[sword-devel] TEI dictionaries and front-ends: a suggestion for formatting entries

DM Smith dmsmith555 at yahoo.com
Mon May 19 04:35:22 MST 2008

On May 19, 2008, at 12:41 AM, Daniel Owens wrote:

> The HTML didn't come through very well. Here is a screenshot of the  
> Lexique-formatted entry:
> <entry from Lexique.jpg>
> Daniel
> Daniel Owens wrote:
>> I have been working on some TEI dictionaries, and (this is obvious,  
>> I know)
>> vanilla TEI produces very boring entries in the front-ends. I point  
>> this out as
>> a preface to offering a suggestion for front-end developers  
>> preparing to
>> introduce TEI support. Here is a typical TEI entry:
>>     <entry key="an toạ">
>>     <form><orth>an toạ</orth><pron>(phonetic representation)</ 
>> pron></form>
>>     <gramGrp><pos>verb</pos></gramGrp>
>>     <def>To take a seat, to be seated</def>
>>     <eg><q>mời các vị an toạ</q></eg><trans><tr>pray,  
>> everyone, take a
>>     seat</tr></trans>
>>     </entry>
>> Here is what it looks like in BibleTime:
>>     AN TOẠ  an toạ(phonetic representation)verb To take a seat,  
>> to be seated mời
>>     các vị an toạpray, everyone, take a seat
Is BibleTime built with the latest from SVN? If not, then it will use  
the Plaintext filter. The TEI filter does stylization.

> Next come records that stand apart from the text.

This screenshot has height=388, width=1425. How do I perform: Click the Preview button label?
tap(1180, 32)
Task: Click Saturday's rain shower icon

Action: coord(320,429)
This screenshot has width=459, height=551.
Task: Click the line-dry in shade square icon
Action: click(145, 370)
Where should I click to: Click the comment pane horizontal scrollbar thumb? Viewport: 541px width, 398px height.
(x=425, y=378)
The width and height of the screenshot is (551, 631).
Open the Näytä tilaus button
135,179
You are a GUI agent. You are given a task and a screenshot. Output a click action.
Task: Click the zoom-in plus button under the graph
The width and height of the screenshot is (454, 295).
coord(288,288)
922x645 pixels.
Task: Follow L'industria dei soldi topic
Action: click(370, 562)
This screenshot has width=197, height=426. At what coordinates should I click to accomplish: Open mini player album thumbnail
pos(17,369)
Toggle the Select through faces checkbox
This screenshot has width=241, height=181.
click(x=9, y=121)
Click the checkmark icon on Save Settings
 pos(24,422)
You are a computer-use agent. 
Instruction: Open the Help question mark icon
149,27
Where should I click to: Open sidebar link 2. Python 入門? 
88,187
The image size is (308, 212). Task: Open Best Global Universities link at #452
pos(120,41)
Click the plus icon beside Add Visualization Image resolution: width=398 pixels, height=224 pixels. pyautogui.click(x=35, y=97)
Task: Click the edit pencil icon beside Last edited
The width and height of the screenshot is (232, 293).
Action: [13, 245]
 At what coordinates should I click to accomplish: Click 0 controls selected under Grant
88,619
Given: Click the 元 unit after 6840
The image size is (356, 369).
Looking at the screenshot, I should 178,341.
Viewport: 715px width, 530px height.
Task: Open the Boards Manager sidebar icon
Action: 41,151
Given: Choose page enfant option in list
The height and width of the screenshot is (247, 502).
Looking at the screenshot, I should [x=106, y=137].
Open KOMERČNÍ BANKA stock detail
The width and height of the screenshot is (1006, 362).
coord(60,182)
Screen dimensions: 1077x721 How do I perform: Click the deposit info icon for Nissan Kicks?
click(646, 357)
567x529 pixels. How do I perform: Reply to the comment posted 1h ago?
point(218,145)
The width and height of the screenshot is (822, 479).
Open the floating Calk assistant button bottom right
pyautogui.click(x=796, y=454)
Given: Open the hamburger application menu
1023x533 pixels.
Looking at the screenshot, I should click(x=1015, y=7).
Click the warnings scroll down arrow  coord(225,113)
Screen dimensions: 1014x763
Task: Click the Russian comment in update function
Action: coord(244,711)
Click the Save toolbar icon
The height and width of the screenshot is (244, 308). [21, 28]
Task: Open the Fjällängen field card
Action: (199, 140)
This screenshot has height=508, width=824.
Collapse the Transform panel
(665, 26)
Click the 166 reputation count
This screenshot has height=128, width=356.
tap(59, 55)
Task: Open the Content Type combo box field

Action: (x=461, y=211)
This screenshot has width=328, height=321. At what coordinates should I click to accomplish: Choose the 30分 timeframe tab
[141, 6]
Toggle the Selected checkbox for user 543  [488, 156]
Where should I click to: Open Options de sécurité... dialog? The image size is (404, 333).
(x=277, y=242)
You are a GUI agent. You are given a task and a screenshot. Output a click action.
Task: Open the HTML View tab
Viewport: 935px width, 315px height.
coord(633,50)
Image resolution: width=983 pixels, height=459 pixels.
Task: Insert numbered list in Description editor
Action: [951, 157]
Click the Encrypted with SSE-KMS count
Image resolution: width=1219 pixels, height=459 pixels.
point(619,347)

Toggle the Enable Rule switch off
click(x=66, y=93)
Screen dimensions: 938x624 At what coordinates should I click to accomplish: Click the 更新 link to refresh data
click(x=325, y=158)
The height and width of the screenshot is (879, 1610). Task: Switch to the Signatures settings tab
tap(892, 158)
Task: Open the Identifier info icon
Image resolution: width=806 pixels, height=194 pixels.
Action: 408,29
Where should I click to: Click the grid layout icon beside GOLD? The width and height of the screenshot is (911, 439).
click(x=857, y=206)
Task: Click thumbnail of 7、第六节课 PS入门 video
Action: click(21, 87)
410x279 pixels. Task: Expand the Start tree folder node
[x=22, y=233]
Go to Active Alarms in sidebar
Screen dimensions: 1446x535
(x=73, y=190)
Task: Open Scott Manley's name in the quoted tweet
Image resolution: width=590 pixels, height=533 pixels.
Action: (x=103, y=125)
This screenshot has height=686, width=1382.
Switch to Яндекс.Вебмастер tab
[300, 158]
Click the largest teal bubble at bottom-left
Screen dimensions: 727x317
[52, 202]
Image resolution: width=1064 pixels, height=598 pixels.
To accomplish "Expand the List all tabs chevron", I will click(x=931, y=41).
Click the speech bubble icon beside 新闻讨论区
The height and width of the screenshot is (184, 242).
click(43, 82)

>> I'm not meaning to pick on BibleTime--BibleCS only formats the part  
>> of speech in
>> italics.

The TEI filters could stand some improvement. They only style a few  
elements. But not <orth> <pron> ...  For example, <orth> could be  
bold, <pron> be italic, ....

I've made some suggestions and implemented them in BibleDesktop.

So take a look at BibleDesktop for an example of what can be done.

>> Here's the suggestion. Recently a friend of mine pointed me to an  
>> SIL-developed
>> program that can be used to create and publish lexicons. It's  
>> called Lexique
>> Pro, and you can download it at http://www.lexiquepro.com/download.htm 
>> . They use
>> a TeX-like method of tagging data, but there's no reason why what  
>> they have done
>> can't be applied to XML data. Here is the above example formatted  
>> by Lexique Pro:
>>     *an toạ* /verb. /[(phonetic representation)];To take a seat,  
>> to be seated.
>>     *mời các vị an toạ* pray, everyone, take a seat.
>> Notice that they have varied the font, font size, font color, bold,  
>> and italics
>> of each part of the entry so that it is easier to read. They have  
>> also added
>> punctuation to separate parts of the entry.

The problem with <entry> as opposed to <entryFree> is that it is  
difficult to encode the entry as found in the printed work.

<entry> is more like a database entry. The <entry> requires elements  
to be in a particular order and nested in a particular fashion and may  
not allow text in places one would want.

<entryFree> is more like a document.  The elements can come in any  
order, nested in any fashion and text can be interspersed as desired.  
With entry free, it is important not to add "punctuation" as one  
should assume that every "jot and tittle" is present.

When it comes to the SWORD engine (also JSword), our filters do not  
invent punctuation. Just styling. Also our filters do not reorder  
content. It merely dumps text content with styling base upon the  
element containing it.

To properly handle <entry> and <entryFree> it probably is necessary to  
note that and use it to decide on adding punctuation.

I think that as we transform e-texts into TEI that <entryFree> will be  
what's used. <entry> seems more appropriate for original works.

>>  Before I heard about the upcoming
>> TEI support I had put together a dictionary using THML, complete with
>> punctuation and line breaks to help make it easier to read the  
>> entry. That's not
>> the role of the TEI xml file, though. Lexique Pro's way of handling  
>> entries is
>> not the only way, but I suggest it as ONE useful way developed by  
>> people who
>> deal with lexicons daily.

I haven't looked at Lexique, but it sounds interesting.

In Him,